§ TASKS AND EXERCISES
#1 Based on the bereavement article below, state whether each statement agrees with it. Answer yes or no and quote the deciding words. (a) The author spent time caring for her mother on the day before her mother died. (b) The author's mother died of covid. (c) The memorial in Basra names about 300,000 men.
#2 Reproduce word for word the portion of the bereavement article below that opens with the words containing "These are personal" and closes with "for current times.".

§ EXCERPTED PASSAGE

Bereavement and COVID-19

7 December 2020

Written by senior bereavement advisor, Anne Wadey

These are personal musings and questions rather than firm conclusions prompted by my personal experience, reading and hearing discussions about the need for bereavement focussed organisations to be able to respond specifically to ‘covid deaths’ together with the BBC Radio 4 programme ‘The Long View’ which looks to history to find possible precedents for current times.

Research is starting to show that people experiencing bereavement when their loved one has died from coronavirus infection are finding grief even more difficult than people bereaved as a result of other diseases, even during similar lockdown or tiered restrictions.

What are the key differences in the experience of these families that may be contributing? Lack of contact and the opportunity to say goodbye is suggested as one element. I was fortunate in my own experience of my mother’s death in a care home during lockdown. The home called us the day before she died, keeping their promise that if we reached an ‘end of life’ time (not from covid), my sister and I would be permitted to be with her. I spent several hours helping to care for her during that day which I found to be significant and helpful. But I had not been allowed to see her during the previous 4½ months and her dementia meant that a ‘window visit’ would have been too confusing and upsetting for her. I was shocked when I saw her, at the weight loss and physical deterioration that had taken place during lockdown that the staff, good though they are, had not made us aware of. I am, however, grateful that we did not have to say goodbye via WhatsApp or Skype as many families have had to, with heroically compassionate efforts by clinical staff.

It is the final goodbye in life that seems to distinguish the covid death from those from other natural causes, as all funerals have been restricted, together with the cruelty of the publicity attracted by covid deniers. Yet the vast majority of unnatural deaths, from accident, homicide or suicide, also present no opportunity for a final farewell and frequently even less warning as well as those from heart attacks, catastrophic strokes and ruptured aneurysms, all of which may be fatal within seconds or minutes.

I am mindful of the thousands of families who experienced the deaths of one or more members and many more in their communities during World War I. Initially those families with enough wealth were able to bring bodies home (if that was physically possible) but these were a very small proportion. After a while, I have just discovered, that was forbidden even for the privileged few for whom it might have been feasible. There was little contact for weeks or months before the death and for some the dreadful uncertainty of ‘missing in action – believed killed’, no body to lay out or sit with in the era when most deaths occurred at home and a wake of some kind was normal and no place to visit in the months following. For around 300,000 men (from the UK and Commonwealth) there never would be a grave even after War Graves cemeteries were established, just names inscribed on a variety of memorials in the years following WWI. There is a memorial in Basra, Iraq, to 40,500 British and Commonwealth forces who died in Mesopotamia between Autumn 1914 to Summer 1921 whose final resting places are not known. I imagine very few of their families were ever able to visit in the years after the memorial was erected and the politics of the region will have prevented many descendants visiting since.

Coronavirus has killed many within a short time – I remarked recently that the UK total had reached the equivalent of the joined populations of both the town where I live and the nearest town down the A1 – a sobering way of visualising the pandemic’s effect, and the number of deaths has risen since then. However, many though by no means all, were already vulnerable through age and co-morbidities. There will not be the post-covid generation of spinsters that followed WWI.

I do not wish to belittle the grief of anyone bereaved through covid and especially the element of guilt that may be present if the bereaved person seems to have been the means of transmission to the person who died. It is one of many factors that may make grief turn from ‘normal’ to ‘complicated’. I wonder, however, if we need to beware of increasing distress through suggesting that covid deaths are special in some way. Each death and experience of grief is unique and each bereaved person we seek to support is an individual with their own experience of life and death in which covid may be part of the picture.

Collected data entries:
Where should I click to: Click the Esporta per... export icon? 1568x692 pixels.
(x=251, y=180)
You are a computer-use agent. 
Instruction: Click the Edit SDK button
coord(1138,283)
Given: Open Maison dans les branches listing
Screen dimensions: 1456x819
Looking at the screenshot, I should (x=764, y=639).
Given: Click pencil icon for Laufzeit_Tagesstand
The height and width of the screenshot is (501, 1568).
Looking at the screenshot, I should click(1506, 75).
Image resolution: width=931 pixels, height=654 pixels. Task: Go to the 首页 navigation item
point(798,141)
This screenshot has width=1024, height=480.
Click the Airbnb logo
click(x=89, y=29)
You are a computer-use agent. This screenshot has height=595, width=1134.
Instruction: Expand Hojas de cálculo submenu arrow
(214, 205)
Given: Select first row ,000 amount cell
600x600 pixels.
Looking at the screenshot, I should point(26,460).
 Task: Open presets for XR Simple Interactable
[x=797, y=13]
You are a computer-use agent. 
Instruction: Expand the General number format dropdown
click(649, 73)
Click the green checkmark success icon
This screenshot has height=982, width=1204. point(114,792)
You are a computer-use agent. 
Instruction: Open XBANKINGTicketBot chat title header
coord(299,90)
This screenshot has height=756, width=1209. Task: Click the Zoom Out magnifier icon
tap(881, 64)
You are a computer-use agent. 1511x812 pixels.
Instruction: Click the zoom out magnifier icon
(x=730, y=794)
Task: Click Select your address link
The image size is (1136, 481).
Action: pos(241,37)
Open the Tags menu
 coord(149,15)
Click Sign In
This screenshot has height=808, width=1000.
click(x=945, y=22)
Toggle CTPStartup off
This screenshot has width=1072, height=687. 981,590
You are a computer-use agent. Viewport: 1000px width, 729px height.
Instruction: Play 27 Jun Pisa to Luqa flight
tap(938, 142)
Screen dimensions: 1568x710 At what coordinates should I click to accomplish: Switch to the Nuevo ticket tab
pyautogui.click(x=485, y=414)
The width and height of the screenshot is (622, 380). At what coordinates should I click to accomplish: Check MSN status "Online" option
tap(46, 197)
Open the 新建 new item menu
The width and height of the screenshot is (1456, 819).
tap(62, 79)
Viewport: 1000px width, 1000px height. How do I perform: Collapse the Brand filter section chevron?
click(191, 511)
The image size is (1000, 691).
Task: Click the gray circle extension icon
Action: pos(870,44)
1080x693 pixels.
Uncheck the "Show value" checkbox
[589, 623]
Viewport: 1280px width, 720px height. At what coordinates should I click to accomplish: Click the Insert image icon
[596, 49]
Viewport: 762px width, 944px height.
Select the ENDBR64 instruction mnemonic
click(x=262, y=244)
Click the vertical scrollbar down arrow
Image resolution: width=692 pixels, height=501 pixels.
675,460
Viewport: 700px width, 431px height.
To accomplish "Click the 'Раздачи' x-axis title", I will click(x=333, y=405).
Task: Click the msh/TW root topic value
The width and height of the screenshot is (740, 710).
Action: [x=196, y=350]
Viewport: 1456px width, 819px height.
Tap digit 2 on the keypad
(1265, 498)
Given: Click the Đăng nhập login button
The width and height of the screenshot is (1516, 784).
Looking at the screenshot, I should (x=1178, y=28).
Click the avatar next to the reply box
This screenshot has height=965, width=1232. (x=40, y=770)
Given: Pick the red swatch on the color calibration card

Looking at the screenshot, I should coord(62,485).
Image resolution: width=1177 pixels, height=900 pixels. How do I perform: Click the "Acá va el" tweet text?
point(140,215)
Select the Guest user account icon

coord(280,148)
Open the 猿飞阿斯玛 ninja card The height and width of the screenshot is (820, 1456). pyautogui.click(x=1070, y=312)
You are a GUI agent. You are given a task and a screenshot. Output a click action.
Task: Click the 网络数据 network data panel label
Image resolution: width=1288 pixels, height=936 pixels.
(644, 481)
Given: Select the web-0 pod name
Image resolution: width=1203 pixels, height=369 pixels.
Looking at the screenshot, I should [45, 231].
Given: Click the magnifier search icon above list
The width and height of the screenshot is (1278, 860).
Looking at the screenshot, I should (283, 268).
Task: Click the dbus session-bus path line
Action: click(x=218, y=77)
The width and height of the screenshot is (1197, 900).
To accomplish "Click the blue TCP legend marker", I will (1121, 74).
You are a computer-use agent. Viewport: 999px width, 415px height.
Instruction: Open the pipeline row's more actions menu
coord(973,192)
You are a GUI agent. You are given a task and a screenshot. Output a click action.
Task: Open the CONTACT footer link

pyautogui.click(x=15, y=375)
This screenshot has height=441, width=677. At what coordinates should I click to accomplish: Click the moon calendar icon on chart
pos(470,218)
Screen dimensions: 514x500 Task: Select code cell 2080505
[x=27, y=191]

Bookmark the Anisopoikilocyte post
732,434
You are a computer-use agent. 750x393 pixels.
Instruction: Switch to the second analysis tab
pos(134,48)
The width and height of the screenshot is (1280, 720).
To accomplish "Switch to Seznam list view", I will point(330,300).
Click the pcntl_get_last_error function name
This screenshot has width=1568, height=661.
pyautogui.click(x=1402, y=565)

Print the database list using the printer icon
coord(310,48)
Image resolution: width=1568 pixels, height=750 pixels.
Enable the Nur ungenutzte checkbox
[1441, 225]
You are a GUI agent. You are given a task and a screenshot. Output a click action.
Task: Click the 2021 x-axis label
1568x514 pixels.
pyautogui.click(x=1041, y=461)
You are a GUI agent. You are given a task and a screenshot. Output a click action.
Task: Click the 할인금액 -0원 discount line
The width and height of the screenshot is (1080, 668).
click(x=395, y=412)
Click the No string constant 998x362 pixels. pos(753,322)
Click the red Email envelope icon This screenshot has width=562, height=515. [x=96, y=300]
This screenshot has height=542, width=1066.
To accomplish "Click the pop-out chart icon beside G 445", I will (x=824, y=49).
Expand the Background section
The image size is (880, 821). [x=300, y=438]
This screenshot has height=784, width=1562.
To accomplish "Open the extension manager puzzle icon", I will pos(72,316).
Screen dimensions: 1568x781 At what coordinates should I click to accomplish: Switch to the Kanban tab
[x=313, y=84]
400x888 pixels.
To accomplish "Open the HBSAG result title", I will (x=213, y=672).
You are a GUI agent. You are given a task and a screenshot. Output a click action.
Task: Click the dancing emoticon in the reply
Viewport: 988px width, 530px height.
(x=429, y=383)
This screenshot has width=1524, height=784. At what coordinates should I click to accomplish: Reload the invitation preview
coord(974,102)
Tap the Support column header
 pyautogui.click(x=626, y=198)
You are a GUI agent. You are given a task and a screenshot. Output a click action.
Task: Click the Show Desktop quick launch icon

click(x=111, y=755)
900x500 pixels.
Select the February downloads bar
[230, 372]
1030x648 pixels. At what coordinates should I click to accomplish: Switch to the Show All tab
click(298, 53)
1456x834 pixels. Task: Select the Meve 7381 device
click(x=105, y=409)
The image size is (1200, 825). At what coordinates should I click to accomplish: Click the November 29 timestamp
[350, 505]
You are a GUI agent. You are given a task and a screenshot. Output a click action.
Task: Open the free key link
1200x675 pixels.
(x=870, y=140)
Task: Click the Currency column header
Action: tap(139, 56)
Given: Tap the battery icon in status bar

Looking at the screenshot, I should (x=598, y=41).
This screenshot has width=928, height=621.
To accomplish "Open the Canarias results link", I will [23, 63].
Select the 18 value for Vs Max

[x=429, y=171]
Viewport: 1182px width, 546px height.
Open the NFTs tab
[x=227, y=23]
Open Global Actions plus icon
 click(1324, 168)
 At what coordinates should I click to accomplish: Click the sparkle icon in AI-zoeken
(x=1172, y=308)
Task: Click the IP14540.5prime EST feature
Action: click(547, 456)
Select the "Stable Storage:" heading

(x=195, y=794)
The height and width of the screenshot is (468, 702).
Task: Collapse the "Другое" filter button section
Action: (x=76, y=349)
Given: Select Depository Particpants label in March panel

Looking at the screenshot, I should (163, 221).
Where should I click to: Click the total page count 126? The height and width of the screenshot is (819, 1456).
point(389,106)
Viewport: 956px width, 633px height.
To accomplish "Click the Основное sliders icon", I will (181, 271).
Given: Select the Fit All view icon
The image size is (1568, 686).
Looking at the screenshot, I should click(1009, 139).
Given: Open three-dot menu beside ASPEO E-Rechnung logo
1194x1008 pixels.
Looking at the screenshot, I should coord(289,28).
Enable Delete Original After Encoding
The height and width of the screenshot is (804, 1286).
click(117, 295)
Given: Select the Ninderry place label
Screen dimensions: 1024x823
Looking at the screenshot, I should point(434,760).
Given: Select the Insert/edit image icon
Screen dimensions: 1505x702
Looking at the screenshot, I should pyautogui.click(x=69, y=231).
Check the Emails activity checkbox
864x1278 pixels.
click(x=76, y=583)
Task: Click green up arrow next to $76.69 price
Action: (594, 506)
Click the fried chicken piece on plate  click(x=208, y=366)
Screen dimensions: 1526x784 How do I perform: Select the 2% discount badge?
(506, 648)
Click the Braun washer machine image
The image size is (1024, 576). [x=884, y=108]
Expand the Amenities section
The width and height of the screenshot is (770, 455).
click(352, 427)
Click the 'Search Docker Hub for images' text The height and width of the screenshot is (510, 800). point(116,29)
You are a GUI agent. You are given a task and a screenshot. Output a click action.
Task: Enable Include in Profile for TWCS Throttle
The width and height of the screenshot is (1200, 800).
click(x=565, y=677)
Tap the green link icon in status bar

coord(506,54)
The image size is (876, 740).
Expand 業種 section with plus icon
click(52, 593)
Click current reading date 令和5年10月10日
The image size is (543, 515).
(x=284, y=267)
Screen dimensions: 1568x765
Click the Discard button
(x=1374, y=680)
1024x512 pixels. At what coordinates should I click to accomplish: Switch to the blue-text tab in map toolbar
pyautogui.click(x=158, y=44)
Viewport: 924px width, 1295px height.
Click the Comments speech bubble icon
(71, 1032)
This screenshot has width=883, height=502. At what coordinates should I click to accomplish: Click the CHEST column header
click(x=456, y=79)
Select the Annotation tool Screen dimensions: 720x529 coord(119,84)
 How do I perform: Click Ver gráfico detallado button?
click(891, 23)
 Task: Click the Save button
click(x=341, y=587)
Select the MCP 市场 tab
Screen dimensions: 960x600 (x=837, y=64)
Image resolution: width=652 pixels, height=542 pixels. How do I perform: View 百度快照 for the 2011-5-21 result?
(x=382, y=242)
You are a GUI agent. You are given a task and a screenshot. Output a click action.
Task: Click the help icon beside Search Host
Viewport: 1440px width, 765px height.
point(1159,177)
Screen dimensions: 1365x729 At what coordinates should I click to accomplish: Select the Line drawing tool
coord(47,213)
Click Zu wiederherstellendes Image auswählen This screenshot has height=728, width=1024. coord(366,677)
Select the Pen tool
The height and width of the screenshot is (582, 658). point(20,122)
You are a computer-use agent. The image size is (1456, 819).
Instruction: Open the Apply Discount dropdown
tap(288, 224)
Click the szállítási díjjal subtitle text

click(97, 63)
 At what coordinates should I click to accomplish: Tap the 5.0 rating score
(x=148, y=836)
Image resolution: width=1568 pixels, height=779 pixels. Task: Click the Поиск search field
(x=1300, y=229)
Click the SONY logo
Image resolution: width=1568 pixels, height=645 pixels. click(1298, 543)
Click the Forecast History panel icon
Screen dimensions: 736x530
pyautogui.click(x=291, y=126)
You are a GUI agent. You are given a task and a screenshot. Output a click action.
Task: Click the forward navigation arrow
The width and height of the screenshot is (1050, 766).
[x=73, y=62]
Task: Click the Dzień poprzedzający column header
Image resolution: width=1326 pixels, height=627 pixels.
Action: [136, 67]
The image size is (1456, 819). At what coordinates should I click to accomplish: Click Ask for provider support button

§ EXERCISE RESPONSES
#1
(a) Yes: "I spent several hours helping to care for her during that day which I found to be significant and helpful."
(b) No: "if we reached an ‘end of life’ time (not from covid)"
(c) No: "There is a memorial in Basra, Iraq, to 40,500 British and Commonwealth forces who died in Mesopotamia between Autumn 1914 to Summer 1921 whose final resting places are not known."

#2
These are personal musings and questions rather than firm conclusions prompted by my personal experience, reading and hearing discussions about the need for bereavement focussed organisations to be able to respond specifically to ‘covid deaths’ together with the BBC Radio 4 programme ‘The Long View’ which looks to history to find possible precedents for current times.